What is the Intersystem Approach to Therapy?
Dr. Rita DeMaria is a staff therapist, office director, and director of Healthy Relationships and Wellness Programs at Council for Relationships.
The Intersystem Approach is an integrative and dialectical meta-framework, which explores how individuals, couples, family systems and communities are functioning in their relationships with self and others. These four domains constitute a comprehensive approach for understanding how individuals are both impacted by and directly influence relationships, which are the primary elements of human experience. When we work with our clients, communities, students, and post graduates we focus systemically on the interplay of the individual’s biological and psychological experiences (the self) with the three other domains (the ‘systems’) – the couple, the intergenerational, and the contextual. The interactional aspects of the clinical work that we provide also includes biological, psychological and social dynamics.
The Intersystem Approach includes two central constructs: (1) the attachment theory construct, and (2) the interactional construct. Both constructs provide theoretical and conceptual tools to understand the relational underpinnings of how the four domains are always interconnected.
Gerald Weeks was the first to propose The Intersystem Approach in 1984 when he came to Philadelphia and continued his focus on the approach. There are several Systemic Sex Therapy texts and the Clinical Handbooks as well as the 2nd edition of Focused Genograms – Intergenerational Assessment of Individuals, Couples and Families (FG2) that provides a guide to constructing focused genograms through the lens of attachment theory. A genogram is a graphic representation of an intergenerational family tree that displays the interactions of families through the multiple generations of family history. Within each genogram, clinicians can develop maps and timelines for each of the four domains.
The Attachment Theory construct is an important inclusion within the Intersystem Approach and Focused Genograms. Attachment theory is one of the most significant theoretical and clinical advancements within the fields of psychology, couple and family therapy, trauma treatment, and other forms of community services. There are four domains that explain the unique attachment bonds that are formed in childhood, adulthood, family systems, and community/geographic locales.
The conceptual amalgamation of the Intersystem Approach and Focused Genograms provides a powerful guide for treatment depending on the nature of the problems. The Individual domain maps the childhood attachment patterns. The Couple domain introduces the updated Couple Interaction Map that provides a guide for mapping adult attachment style interaction patterns. The Family Connections Map provides a guide for exploring Family of Origin attachment focused family dynamics. The Contextual Eco-Map provides a guide for exploring social bonds within and among all the domains.
One of the most important contributions to the Intersystem Approach is using the Attachment Theory construct, to emphasize the therapeutic alliance (an evidence based aspect for therapeutic change) that is comprised of three facets: goals, tasks, and bond. Focused Genograms describes the development an attachment-focused therapeutic bond in detail. The addition of the Focused Genogram tools integrates attachment-focused assessments that help the therapist develop a therapeutic alliance that is exquisitely attuned to the attachment level of the individual or the relational unit(s).
The therapeutic bond has been termed therapeutic posture, which is defined as an attachment focused therapeutic bond within the therapeutic alliance. Clinical research has established that clients with insecure attachment at intake have poorer outcomes than those with secure attachments at intake. Therapeutic posture, within the therapeutic alliance, is formulated based on the assessment of each client’s internal working models of attachment, which are then depicted using the Internal Models Map (IMM). The clinician’s therapeutic posture vis a vis the client(s) is determined by “where the client is” at the start of treatment. Consequently, the clinician must learn how to assess and foster a congruent therapeutic posture in order to establish a sense of safety, security, and stability for the client.

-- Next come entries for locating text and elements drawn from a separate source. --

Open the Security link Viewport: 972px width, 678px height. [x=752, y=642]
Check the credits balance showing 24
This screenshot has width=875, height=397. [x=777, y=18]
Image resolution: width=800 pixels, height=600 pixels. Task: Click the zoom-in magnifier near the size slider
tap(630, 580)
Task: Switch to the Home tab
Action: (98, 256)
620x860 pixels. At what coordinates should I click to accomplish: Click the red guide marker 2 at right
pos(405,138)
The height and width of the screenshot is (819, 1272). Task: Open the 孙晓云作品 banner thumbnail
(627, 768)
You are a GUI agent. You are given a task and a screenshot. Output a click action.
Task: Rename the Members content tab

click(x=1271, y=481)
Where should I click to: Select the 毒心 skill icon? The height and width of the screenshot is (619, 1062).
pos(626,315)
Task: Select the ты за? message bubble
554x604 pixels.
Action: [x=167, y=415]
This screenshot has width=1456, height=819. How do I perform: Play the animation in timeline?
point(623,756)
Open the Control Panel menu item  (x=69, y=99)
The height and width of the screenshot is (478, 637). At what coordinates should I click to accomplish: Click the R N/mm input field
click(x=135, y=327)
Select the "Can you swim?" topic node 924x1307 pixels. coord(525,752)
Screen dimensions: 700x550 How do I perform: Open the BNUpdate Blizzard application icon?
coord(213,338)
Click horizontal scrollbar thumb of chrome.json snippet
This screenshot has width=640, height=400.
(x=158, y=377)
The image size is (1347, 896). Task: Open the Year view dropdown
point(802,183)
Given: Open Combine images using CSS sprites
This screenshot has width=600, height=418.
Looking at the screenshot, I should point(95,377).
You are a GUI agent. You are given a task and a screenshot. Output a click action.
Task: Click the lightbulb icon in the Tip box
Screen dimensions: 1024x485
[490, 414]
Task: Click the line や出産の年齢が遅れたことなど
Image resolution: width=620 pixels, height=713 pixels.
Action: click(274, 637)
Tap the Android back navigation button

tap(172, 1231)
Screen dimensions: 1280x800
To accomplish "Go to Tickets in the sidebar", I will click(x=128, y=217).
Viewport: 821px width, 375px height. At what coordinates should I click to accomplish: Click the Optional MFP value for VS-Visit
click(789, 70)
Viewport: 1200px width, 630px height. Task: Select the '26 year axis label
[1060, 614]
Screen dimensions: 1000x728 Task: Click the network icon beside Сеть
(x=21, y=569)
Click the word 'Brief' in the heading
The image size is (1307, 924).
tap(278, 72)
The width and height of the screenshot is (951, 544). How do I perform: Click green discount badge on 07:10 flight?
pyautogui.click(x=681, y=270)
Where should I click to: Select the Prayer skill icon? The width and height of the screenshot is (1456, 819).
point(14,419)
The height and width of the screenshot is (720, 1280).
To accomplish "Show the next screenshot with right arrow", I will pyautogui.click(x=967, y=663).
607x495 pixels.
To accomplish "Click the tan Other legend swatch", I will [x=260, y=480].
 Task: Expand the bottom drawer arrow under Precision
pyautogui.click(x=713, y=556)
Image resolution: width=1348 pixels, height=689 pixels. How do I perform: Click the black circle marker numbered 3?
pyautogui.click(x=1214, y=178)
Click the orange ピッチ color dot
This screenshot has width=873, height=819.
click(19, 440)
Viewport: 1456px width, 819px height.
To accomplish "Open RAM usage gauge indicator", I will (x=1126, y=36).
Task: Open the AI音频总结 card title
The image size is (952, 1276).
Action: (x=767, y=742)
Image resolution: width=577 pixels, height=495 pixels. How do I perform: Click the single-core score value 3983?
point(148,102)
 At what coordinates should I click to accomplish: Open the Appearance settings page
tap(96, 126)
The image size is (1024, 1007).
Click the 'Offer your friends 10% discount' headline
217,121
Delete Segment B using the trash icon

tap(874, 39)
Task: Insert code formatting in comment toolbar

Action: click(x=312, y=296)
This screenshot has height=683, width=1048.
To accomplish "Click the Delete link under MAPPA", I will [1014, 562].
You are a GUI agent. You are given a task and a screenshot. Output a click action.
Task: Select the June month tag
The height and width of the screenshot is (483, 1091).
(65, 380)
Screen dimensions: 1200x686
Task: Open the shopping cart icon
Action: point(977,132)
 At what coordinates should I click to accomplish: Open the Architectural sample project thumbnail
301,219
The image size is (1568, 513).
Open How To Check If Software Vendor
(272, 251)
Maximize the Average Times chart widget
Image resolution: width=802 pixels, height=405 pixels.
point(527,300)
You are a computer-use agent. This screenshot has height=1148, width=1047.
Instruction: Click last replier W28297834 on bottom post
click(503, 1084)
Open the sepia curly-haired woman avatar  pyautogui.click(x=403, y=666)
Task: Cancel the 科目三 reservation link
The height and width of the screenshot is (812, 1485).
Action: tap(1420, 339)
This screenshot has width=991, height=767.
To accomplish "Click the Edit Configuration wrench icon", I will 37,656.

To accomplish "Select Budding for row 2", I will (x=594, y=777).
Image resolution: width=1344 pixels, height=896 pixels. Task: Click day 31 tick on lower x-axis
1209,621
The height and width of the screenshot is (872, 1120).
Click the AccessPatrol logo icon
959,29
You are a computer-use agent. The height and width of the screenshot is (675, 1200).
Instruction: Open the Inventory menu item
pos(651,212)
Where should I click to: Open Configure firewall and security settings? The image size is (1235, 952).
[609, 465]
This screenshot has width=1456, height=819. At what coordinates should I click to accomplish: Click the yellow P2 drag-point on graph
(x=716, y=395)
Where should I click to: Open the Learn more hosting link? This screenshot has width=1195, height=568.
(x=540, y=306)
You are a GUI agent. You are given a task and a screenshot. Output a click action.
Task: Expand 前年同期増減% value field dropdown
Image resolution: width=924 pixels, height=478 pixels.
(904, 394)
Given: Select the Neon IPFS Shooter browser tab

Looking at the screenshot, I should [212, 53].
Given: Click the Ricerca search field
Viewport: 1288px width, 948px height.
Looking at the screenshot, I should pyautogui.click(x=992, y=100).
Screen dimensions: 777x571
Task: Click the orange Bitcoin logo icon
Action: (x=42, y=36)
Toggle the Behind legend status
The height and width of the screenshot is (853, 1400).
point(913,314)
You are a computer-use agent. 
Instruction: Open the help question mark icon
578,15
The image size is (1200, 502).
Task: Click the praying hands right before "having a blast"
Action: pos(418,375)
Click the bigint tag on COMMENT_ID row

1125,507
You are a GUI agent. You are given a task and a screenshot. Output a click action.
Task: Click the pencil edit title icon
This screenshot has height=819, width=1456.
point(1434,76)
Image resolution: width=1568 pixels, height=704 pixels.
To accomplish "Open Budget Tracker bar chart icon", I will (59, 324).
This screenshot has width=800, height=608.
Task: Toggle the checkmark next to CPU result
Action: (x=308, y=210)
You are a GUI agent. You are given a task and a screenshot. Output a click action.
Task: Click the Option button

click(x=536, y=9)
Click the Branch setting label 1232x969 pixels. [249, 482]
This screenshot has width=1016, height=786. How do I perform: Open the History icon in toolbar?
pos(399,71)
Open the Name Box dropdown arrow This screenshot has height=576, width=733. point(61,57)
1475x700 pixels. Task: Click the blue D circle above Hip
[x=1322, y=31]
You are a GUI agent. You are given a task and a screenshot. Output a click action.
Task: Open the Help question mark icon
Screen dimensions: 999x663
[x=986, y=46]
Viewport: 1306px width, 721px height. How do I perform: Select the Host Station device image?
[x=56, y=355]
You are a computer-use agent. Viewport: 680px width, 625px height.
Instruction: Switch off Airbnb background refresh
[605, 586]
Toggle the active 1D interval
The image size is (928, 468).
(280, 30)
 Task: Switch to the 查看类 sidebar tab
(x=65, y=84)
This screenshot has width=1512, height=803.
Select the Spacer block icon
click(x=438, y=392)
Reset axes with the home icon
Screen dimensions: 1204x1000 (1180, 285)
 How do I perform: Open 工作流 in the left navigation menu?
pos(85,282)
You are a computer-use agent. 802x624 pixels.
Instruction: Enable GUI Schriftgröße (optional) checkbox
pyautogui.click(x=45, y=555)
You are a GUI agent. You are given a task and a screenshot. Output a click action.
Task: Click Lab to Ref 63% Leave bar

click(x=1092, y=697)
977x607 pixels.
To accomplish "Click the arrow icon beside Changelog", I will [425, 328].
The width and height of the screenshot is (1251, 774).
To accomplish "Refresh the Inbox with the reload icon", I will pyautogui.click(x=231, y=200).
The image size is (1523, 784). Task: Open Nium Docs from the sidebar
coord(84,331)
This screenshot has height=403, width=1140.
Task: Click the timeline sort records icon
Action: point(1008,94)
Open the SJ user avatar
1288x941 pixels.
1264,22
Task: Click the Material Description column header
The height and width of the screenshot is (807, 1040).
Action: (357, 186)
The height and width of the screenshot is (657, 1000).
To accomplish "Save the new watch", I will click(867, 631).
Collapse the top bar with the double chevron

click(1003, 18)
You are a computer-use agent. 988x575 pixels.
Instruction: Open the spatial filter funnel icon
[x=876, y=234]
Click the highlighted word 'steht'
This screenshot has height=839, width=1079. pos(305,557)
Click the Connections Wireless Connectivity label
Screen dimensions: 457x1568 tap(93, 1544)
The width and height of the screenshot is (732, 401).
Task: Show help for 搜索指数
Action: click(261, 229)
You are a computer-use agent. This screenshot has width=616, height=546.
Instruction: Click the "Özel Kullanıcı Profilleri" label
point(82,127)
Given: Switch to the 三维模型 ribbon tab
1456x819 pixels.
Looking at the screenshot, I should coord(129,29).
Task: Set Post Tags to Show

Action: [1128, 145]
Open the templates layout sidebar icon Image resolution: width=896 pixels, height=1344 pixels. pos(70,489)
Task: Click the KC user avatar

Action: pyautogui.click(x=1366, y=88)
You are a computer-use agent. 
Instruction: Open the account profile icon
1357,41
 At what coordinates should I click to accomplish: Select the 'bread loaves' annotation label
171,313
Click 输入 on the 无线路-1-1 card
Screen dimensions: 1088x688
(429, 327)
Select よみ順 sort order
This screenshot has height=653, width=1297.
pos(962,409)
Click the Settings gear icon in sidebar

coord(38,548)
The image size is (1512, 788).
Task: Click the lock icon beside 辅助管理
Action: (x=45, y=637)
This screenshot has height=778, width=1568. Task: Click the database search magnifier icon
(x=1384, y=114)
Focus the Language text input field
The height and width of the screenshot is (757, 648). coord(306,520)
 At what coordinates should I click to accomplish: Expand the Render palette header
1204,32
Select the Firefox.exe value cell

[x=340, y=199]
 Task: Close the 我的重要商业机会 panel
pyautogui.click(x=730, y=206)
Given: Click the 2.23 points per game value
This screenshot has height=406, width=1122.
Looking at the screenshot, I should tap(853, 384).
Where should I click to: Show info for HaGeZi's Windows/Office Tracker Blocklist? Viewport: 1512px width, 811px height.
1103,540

The Intersystem Approach’s meta-framework produces a broad therapeutic focus, which provides a schema that facilitates greater therapeutic effectiveness. Specifically, the clinical applications of attachment theory within each domain, as well as the interactional construct, are guides to providing focused attachment focused, systemic interventions. Consequently, we propose that this methodology will lead to more positive outcomes in treatment for clients who present with insecure attachment.